Carry on the news piece about the bidding war for Straits Trading, starting right after its final sentence.

SOURCE EXTRACT
** Start **

Tecity, the family's investment vehicle, lifted its offer from $6.50 to $6.70 per share and extended the acceptance period to March 6.

This came after its rival bidder - the Lee family, who are OCBC Bank's main shareholders - raised their offer last Thursday.

The bidding war began in January, when Tecity offered $5.70 per share for Straits Trading, saying it wanted more control due to its historical ties with the firm.

Tecity, which has been a shareholder since the 1950s, now owns about 24 per cent of Straits Trading.

The Lee family own about 7 per cent of Straits Trading but control around 33 per cent through their shares in Great Eastern and OCBC, which are also Straits Trading shareholders.

Late last month, the Lee family countered Tecity by offering $5.76 per share. Tecity swiftly responded by raising its offer to $6.50, and the Lees returned serve last Thursday with an offer of $6.55.

Before the takeover tussle began, Straits Trading shares had an average price of about $4.70 over the last year, valuing it at $1.53 billion.

** End **

STORED ROWS
** Start **

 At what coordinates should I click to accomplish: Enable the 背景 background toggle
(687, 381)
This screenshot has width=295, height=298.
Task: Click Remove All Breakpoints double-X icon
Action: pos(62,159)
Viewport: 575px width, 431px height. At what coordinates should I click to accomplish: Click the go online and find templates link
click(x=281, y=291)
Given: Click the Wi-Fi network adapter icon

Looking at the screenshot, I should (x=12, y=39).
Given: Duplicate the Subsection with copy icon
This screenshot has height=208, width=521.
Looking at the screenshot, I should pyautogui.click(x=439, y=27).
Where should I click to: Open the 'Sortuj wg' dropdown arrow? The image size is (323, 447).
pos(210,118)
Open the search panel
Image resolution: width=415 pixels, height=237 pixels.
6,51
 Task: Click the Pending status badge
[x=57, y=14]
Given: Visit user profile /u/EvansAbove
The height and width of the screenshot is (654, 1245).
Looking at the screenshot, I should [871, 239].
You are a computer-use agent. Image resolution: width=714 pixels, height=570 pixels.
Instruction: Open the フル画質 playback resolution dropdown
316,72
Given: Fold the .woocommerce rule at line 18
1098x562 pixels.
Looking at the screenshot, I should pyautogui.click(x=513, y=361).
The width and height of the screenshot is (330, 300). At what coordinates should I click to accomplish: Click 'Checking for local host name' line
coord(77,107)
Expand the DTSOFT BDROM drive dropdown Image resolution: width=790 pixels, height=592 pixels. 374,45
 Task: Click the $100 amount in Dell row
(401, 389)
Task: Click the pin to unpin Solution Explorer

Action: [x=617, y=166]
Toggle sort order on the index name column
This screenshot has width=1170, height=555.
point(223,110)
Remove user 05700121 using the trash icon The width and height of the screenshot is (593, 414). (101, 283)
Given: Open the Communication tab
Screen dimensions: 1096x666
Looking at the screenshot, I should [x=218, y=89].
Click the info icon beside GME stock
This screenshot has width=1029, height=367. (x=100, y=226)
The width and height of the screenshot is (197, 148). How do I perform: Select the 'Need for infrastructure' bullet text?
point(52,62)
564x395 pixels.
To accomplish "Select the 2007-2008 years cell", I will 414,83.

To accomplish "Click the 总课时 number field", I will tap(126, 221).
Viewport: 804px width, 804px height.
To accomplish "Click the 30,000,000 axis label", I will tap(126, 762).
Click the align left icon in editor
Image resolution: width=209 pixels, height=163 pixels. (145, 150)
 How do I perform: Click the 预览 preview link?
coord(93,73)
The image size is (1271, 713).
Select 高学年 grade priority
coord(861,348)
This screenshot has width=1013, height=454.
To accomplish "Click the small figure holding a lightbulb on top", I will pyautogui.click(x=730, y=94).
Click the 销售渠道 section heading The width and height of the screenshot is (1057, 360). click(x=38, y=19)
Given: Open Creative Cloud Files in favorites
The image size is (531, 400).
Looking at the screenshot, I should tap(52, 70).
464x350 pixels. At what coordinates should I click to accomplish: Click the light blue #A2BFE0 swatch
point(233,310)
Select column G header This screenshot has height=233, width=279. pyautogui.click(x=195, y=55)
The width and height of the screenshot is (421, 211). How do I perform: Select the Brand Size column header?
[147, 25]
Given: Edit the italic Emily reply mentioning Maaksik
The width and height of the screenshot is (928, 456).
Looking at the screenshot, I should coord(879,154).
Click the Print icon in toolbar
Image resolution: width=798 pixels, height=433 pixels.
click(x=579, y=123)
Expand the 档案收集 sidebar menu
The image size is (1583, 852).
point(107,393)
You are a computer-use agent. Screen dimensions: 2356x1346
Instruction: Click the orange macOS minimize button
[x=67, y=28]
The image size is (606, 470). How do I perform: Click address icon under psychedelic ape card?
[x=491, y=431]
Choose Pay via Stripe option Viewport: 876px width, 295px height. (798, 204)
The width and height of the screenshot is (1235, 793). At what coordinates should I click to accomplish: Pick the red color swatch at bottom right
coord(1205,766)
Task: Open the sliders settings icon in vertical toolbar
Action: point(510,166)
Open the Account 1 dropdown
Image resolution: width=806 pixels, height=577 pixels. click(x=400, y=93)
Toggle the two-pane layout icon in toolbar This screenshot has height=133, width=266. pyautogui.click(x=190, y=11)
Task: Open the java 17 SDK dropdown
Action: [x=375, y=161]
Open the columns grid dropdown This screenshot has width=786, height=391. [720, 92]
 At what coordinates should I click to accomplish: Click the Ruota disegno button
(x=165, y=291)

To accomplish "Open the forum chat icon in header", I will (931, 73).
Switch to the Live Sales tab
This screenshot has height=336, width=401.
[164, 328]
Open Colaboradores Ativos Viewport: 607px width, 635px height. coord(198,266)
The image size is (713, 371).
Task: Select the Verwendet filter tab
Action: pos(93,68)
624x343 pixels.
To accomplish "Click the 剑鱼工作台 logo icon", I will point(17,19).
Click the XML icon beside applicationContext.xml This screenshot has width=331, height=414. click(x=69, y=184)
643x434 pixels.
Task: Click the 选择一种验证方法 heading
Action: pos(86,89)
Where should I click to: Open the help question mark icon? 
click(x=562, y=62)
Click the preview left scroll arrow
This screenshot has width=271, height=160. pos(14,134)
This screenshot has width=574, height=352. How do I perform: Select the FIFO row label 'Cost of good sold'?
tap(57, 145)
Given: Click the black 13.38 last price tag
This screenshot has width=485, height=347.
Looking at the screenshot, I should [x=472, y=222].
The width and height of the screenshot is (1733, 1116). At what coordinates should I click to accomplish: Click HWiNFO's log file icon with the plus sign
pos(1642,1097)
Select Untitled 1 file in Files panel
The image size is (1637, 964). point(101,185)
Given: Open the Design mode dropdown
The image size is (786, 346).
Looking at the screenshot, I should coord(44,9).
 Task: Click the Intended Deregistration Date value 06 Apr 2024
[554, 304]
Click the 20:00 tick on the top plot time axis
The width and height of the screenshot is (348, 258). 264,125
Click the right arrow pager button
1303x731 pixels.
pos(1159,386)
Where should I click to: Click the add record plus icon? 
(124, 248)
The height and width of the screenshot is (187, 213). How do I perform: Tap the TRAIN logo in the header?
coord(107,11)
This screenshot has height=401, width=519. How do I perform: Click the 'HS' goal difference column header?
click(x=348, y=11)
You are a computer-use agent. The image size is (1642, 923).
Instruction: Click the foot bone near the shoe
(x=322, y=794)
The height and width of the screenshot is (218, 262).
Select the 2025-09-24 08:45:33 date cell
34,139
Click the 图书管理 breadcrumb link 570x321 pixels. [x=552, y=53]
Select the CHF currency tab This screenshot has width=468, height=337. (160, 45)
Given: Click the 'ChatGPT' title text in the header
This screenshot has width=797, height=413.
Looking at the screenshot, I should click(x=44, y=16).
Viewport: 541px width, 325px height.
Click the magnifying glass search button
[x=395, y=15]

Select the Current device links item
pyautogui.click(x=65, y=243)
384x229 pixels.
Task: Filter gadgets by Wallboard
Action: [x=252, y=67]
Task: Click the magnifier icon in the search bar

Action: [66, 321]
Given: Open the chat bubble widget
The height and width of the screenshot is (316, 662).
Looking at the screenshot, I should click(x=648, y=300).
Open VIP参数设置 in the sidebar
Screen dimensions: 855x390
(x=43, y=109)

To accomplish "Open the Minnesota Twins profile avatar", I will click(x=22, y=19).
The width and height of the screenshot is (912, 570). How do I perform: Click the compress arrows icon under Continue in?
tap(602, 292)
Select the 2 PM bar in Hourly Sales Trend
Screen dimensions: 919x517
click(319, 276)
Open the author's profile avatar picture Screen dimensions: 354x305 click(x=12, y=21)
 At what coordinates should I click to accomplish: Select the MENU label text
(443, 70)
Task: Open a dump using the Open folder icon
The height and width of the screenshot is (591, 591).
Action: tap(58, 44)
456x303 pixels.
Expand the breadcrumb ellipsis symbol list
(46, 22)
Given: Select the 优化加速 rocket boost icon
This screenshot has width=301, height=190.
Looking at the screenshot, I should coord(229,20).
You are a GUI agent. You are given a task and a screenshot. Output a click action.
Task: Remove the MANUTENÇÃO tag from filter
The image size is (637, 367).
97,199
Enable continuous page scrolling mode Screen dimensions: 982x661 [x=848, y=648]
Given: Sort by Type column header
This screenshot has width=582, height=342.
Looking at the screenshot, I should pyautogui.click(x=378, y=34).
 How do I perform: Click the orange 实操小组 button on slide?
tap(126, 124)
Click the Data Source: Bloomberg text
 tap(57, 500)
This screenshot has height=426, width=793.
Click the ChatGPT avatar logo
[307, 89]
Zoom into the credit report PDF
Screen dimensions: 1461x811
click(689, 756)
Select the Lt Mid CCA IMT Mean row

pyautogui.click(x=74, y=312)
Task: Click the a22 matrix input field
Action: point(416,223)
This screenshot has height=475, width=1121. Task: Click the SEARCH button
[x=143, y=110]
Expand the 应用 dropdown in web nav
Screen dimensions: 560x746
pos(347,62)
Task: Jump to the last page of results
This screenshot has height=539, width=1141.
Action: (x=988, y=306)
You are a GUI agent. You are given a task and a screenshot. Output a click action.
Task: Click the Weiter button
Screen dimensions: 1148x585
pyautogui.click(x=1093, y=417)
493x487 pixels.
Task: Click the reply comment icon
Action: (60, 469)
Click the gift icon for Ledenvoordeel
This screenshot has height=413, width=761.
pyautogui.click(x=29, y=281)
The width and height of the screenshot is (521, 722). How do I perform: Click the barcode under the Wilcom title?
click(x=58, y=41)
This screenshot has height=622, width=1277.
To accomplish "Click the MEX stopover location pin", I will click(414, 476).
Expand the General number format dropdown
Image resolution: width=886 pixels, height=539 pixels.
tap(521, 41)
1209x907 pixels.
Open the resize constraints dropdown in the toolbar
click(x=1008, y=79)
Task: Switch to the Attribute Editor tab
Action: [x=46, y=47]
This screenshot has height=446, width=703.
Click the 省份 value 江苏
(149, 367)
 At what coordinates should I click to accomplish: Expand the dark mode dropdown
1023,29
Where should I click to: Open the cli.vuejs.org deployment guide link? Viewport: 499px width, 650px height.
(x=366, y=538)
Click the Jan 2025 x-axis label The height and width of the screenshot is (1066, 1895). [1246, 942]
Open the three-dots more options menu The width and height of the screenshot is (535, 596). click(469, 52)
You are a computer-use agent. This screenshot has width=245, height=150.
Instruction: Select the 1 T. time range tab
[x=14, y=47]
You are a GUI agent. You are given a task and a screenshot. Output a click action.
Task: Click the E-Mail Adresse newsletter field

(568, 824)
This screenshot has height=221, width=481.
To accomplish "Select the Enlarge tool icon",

** End **

EXERCISE OUTPUT
Tecity's $6.70 offer now values the minerals, hotels and property company at $2.18 billion, an increase in its market capitalisation of more than $500 million in just a couple of months.

Tecity chief executive Chew Gek Khim, granddaughter of Mr Tan, a former OCBC chairman, said her group's offer of $6.70 was final. Ms Chew said independent adviser CIMB had taken into account Straits Trading's financial performance and volatility in the stock market.

CIMB has revalued Straits Trading's assets at $6.52 per share.

Straits Trading announced last Saturday that for the year ended Dec 31, profits rose to $485 million from $194 million previously. The net asset value per share, which has not been revalued, works out to $5.62.

OCBC has said it will not sell its shares to either Tecity or the Lee family, while Great Eastern has yet to decide.

The question now is how the Lee family will respond.

They can opt to do nothing and hope the Tecity bid fails. Tecity needs about 27 per cent for its bid to cross the 50 per cent line and succeed.

If OCBC and Great Eastern do not sell their stocks, Tecity will have to rely on individual shareholders to shore up the numbers.

It remains to be seen if the Lee family will be willing to take the risk of sitting it out, given that they have clearly stated that they want to retain control.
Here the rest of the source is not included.